A tribunal judge has rejected HMRC’s online Check Employment Status for Tax (CEST) tool by ruling that a contracting professional was, according to case law, self-employed and not inside IR35 as the test had determined.

Crystal Umbrella reported that business analyst Tony Elbourn, who was contracted by the Met Office between August 2017 and January 2018 and appears to have been paid by recruitment firm Qualserve Consulting Ltd., was deemed at first by the CEST tool to be inside IR35 during his engagement. This led him to make a claim for unlawful tax and national insurance deductions from wages.

At the tribunal, the judge found Elbourn to be neither an employee, nor a worker, but self-employed, which meant that IR35 could not have applied to the engagement.

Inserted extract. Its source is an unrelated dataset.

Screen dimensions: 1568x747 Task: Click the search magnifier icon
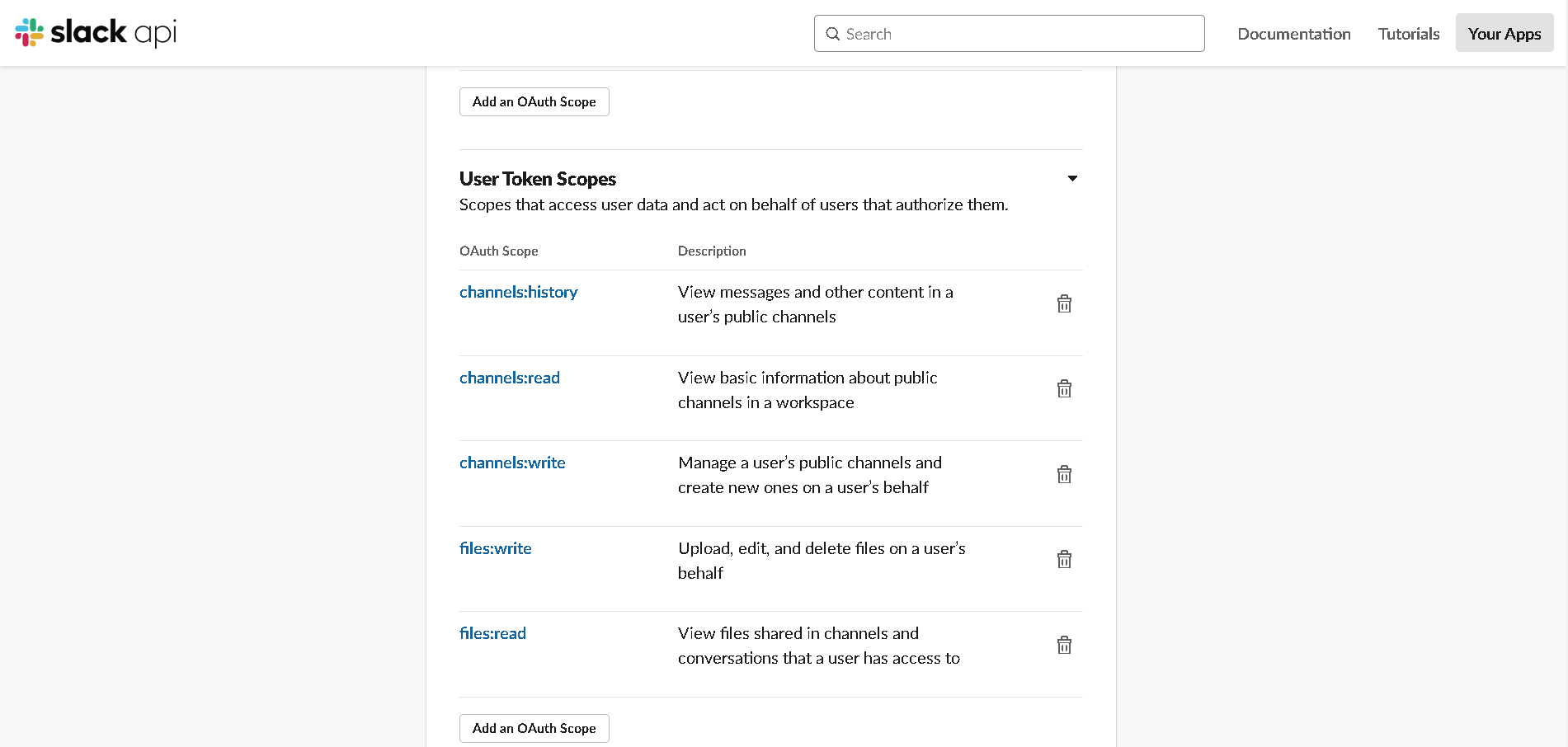click(833, 34)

According to Contractor Calculator, in securing legal proof of his employment status Elbourn managed to prove that an estimated £9,500 was wrongly deducted from his income by the client and agency, who treated him as ‘employed for tax purposes’ under the Off-Payroll rules. As a result, the respondents are now obliged to repay the sum deducted.

ContractorCalculator CEO, Dave Chaplin commented, “This case marks a hammer blow for HMRC. CEST’s accuracy has once again been called into question, in a case where the contractor’s self-employed status was never in doubt.”

“Moreover, the case has presented thousands more contractors, who have been overtaxed due to Off-Payroll, with a straightforward means of recouping what is rightfully theirs,” Chaplin said.

“Bizarrely, in this case, even though the client had decided using CEST, that he was a “deemed employee”, they then put up a defence claiming that he was in fact self-employed,” Chaplin said. “Whatever the Judge decided Elbourn would effectively win. Either he would be found outside IR35, or be found to be an employee or worker, in which case the employers NI would have been an unlawful deduction.”

“Though HMRC continues to champion CEST’s accuracy, we now have the first of what I expect to be many cases where a Judge makes a status decision that contradicts CEST,” Chaplin said.

This follows news that the HMRC is also requesting the personal details of public sector contractors continuing to work outside of IR35 through their limited companies, according to a letter leaked to ContractorCalculator.

The case also comes as the HMRC is finalising plans to extend ‘Off-Payroll’ rules to the private sector as part of a crackdown on tax avoidance from private companies claiming self-employed status.